Your 50 Gallon Water Heater

We use hot water for many things in our modern homes. Imagine the time saved in cooking, cleaning, bathing, and heating space because of the invention of the water heater. This quiet staple of our home appliances is no doubt appreciated, but can be overlooked at times… until we’re in the shower and the water goes cold.

Water heaters provide a continual supply of hot water and are fueled most commonly by natural gas or electricity. The electricity needed to heat the water may come from a variety of sources, such as liquefied petroleum gas, oil, or even solid fuels. These produce electricity which, in turn, heats the water.
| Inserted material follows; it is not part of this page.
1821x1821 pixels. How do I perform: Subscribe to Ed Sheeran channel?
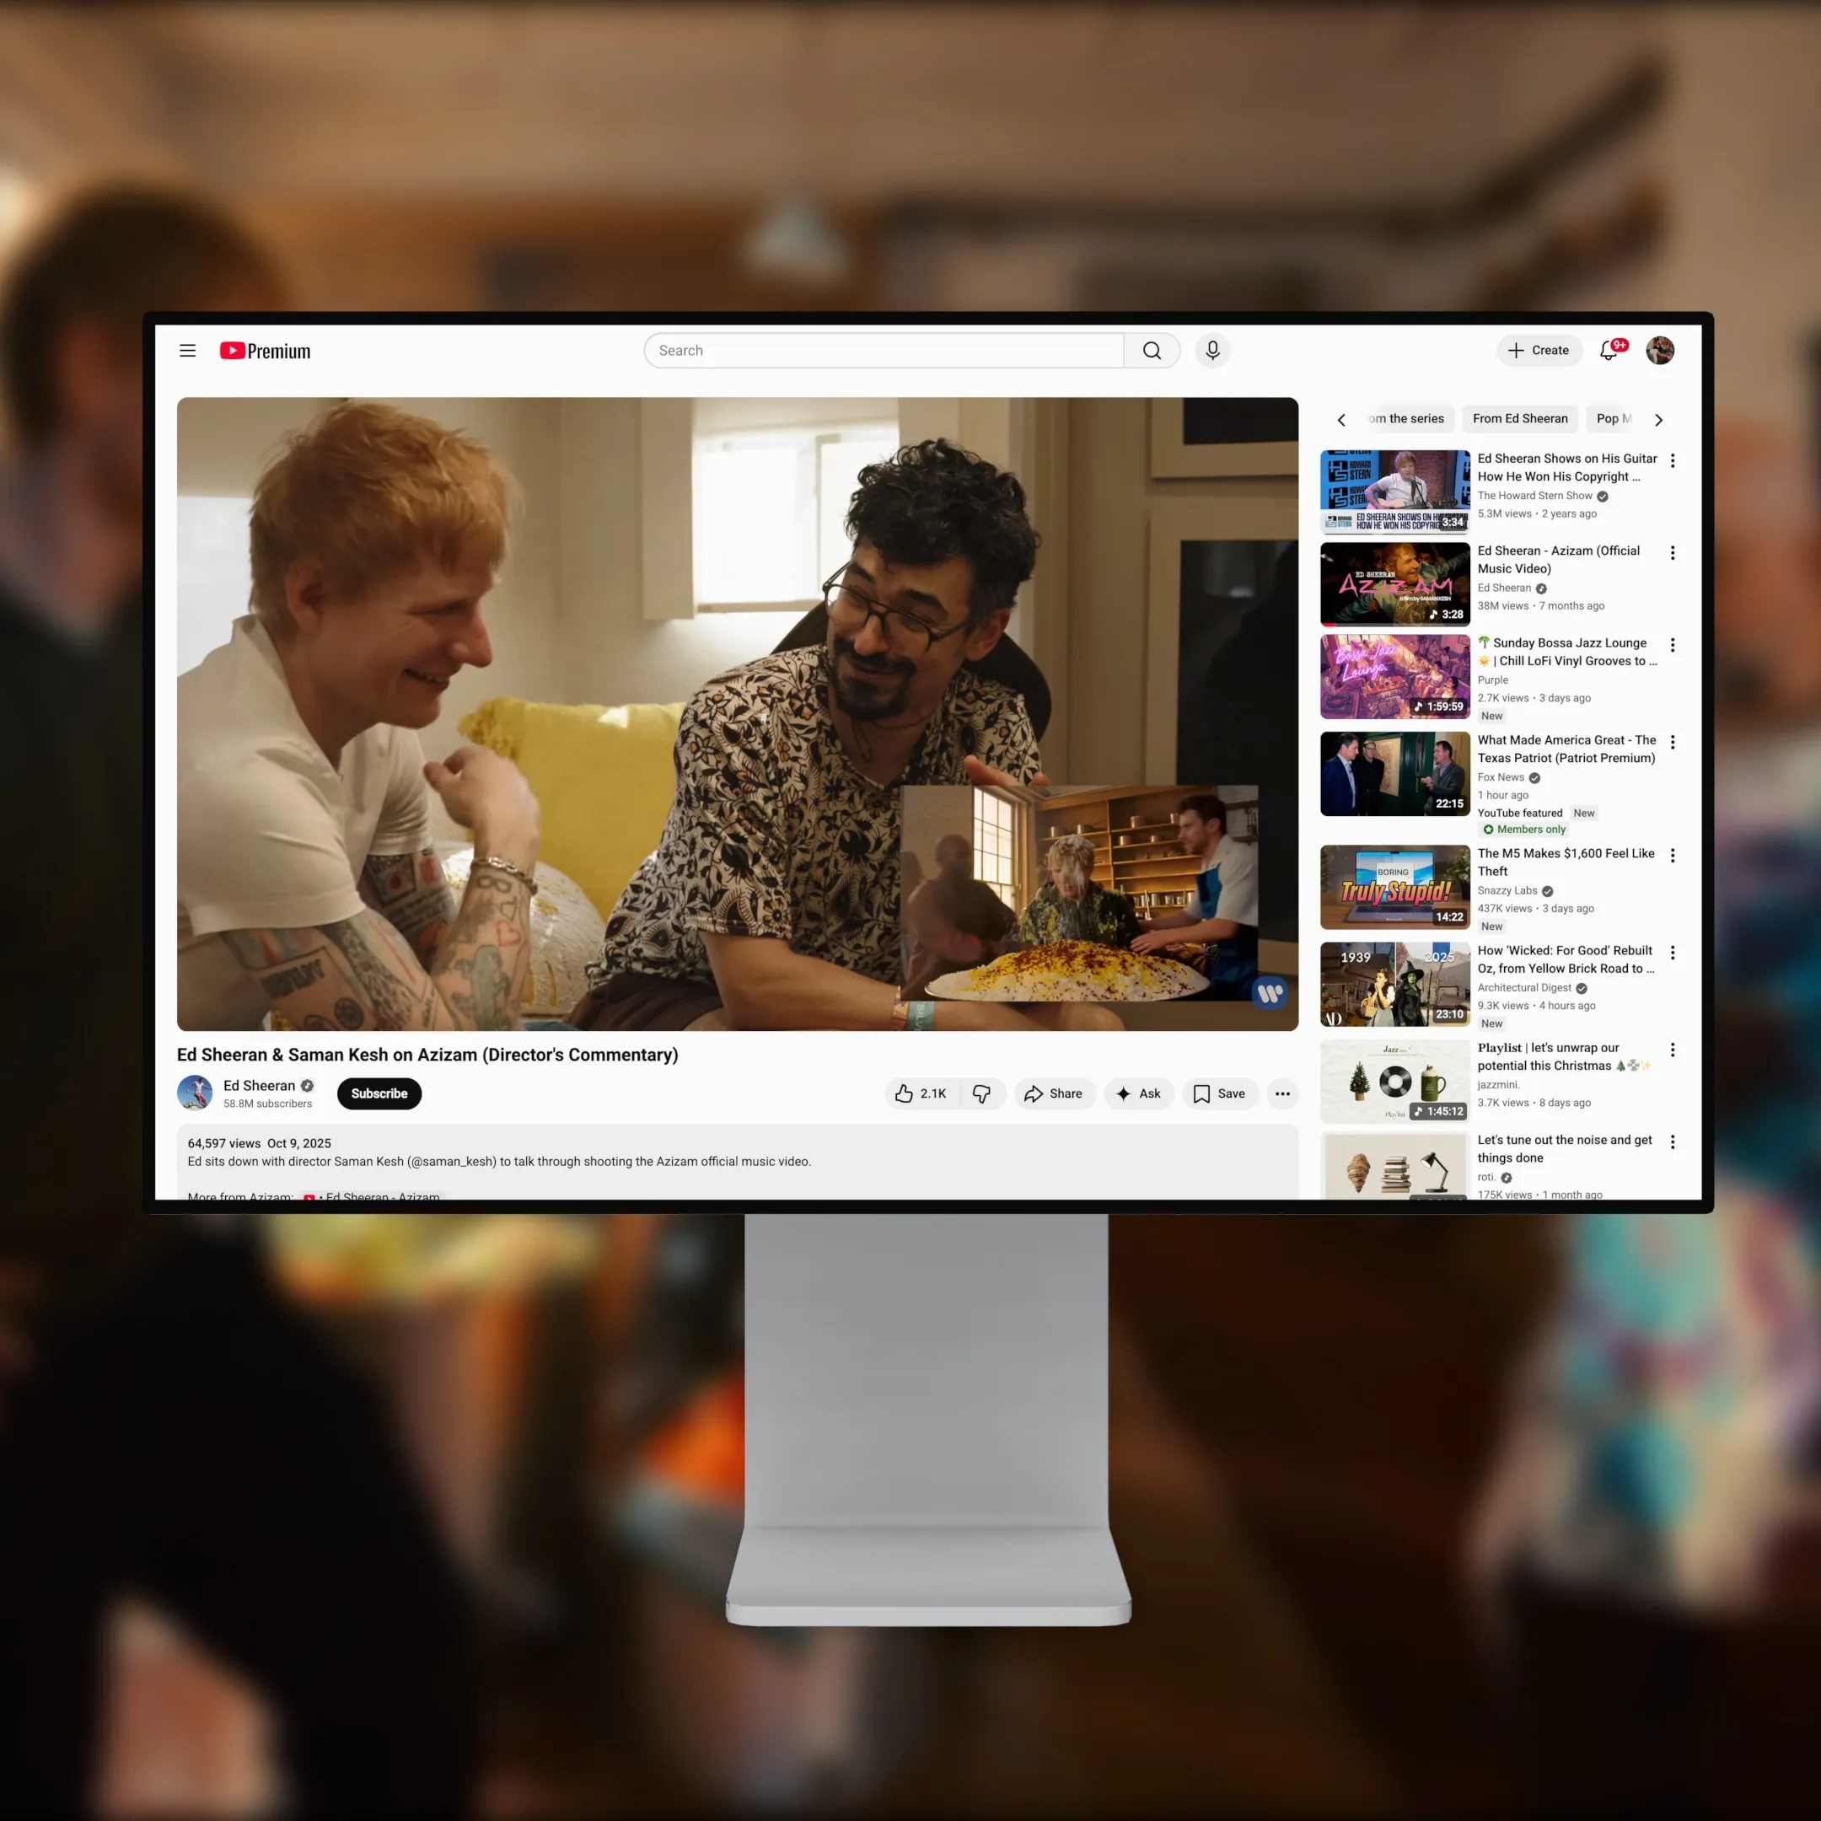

Another electrical source like nuclear power or renewable energy, or even some alternative energy sources like solar, heat pumps, hot water heat recycling, or geothermal heating can ultimately be what makes your 50 gallon water heater work!
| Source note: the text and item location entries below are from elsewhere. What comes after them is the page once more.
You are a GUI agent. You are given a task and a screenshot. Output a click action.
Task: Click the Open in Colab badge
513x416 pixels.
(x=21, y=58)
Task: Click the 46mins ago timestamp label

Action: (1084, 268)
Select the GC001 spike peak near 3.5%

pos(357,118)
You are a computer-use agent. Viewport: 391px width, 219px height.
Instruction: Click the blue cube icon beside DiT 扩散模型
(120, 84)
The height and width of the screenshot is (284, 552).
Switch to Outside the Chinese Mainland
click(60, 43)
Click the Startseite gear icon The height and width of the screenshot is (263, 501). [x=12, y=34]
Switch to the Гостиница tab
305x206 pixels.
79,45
50 gallon water heater contains two heating elements and two thermostats although only one heating element is used at a time. When the bottom thermostat reaches the set temperature, the heating element shuts off, and then the top one kicks on. The cycle keeps going to maintain the set temperature.

There are a few things that can begin to go awry with your 50 gallon water heater. It might start leaking a pinhole-sized leak from the bottom or your hot water may be running out too quickly. There are a few things to consider when these problems start happening, particularly the latter problem. How old is the water heater? It might be time for a new one, especially if there is a leak. Check the temperature set on the water heater. It should be set at medium high: 130-140 degrees. Does your tank have an insulation blanket on it? Do you have a dishwasher and/or washing machine that may need to be replaced? How old are they? How long do you typically take your showers? Are your pipes insulated? Maybe one of your heating elements has gone bad and needs to be replaced.